Menurut kami, inovasi pembelajaran yang dapat digunakan untuk
mengatasi kesulitan-kesulitan pembelajaran IPS di SD adalah dengan kegiatan
karya wisata atau outing class. Vera(2012: 17) berpendapat bahwa outing class
adalah mengajar di luar kelas bisa dipahami sebagai suatu kegiatan
menyampaikan pelajaran di luar kelas, sehingga kegiatan atau aktivitas belajar
mengajar berlangsung di luar kelas atau di alam bebas. Metode outing class dapat
menciptakan suasana belajar yang interaktif dan dapat dilakukan di luar kelas atau
di tempat terbuka. Mahakane(2011: 142) berpendapat pembelajaran di luar kelas
dapat meningkatkan kemampuan berpikir kreatif peserta didik dengan penerapan
metode pembelajaran yang bervariasi.
Pembelajaran outing class dapat dilakukan di luar kelas, perpustakaan,
lapangan sepak bola, lingkungan sekitar, tempat wisata dan lain-lain. Pemanfaatan
lingkungan sekitar sebagai sumber belajar diharapkan dapat membantu
meningkatkan mutu pembelajaran siswa dalam proses pembelajaran. Tujuan dari
metode pembelajaran ini untuk menciptakan suasana belajar yang menyenangkan
dan memberikan pengalaman langsung untuk membangun pengetahuan siswa.
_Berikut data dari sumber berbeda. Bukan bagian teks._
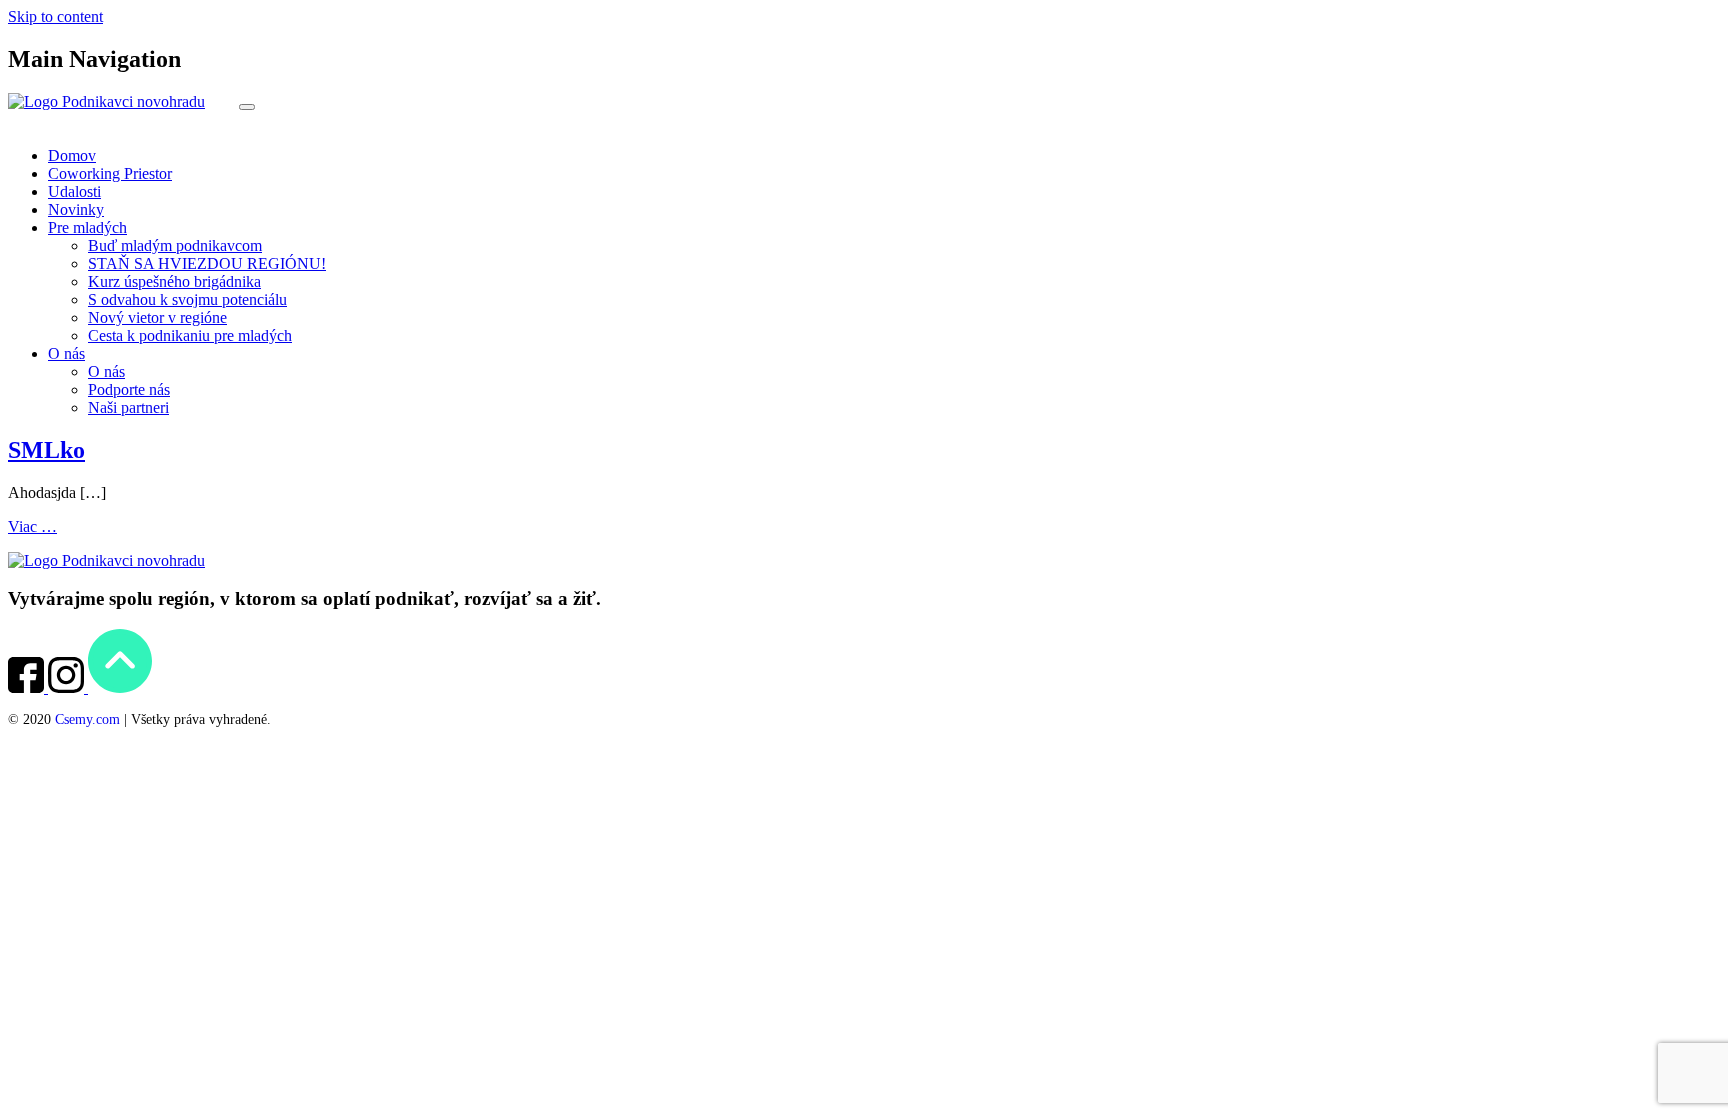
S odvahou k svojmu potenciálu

Pelaksanaan outing class disesuiakan dengan materi pembelajaran karena tidak
semua pembelajaran dapat dilaksanakan di luar kelas. Dengan adanya inovasi ini
diharapakan dapat mengatasi kesulitan belajar di SD.

Selain itu, kami menawarkan suatu poblem solving terhadap permasalahan


tersebut dengan nama ‘Pasak Dom’. Pasak Dom merupakan suatu metode dengan
perincian sebagai berikut: Pertama, guru membuat interaksi kepada peserta didik,
orang tua, dan lingkungan sekolah sebagai media pembelajaran. Pada tahap
pertama ini orang tua diarahkan membuat ruang dialog terhadap anak melalui
gerakan yang sudah ada yaitu gerakan 18-21. Arti gerakan 18-21 yakni pada jam
18.00 WIB sampai 21.00 WIB adalah waktu untuk berkumpul keluarga serta
kesempatan anak belajar tanpa diganggu media sosial. Pada waktu itu, orang tua
bisa menanamkan nilai-nilai etika, kejujuran, sopan santun bahkan juga nilai
pengembangan wawasan ekonomi.yang berfungsi sebagai interaksi anak dengan
orang tua. Walikota Padang Mahyeldi Ansharullah pada Dialog tentang Gerakan
Kembali ke Meja Makan di Padang, Minggu (31/3) mengatakan, gerakan 18-21
memberikan kesempatan bagi orang tua untuk berkomunikasi dan memberikan
bimbingan spiritual untuk memperkuat anak-anak menghadapi lingkungan sosial.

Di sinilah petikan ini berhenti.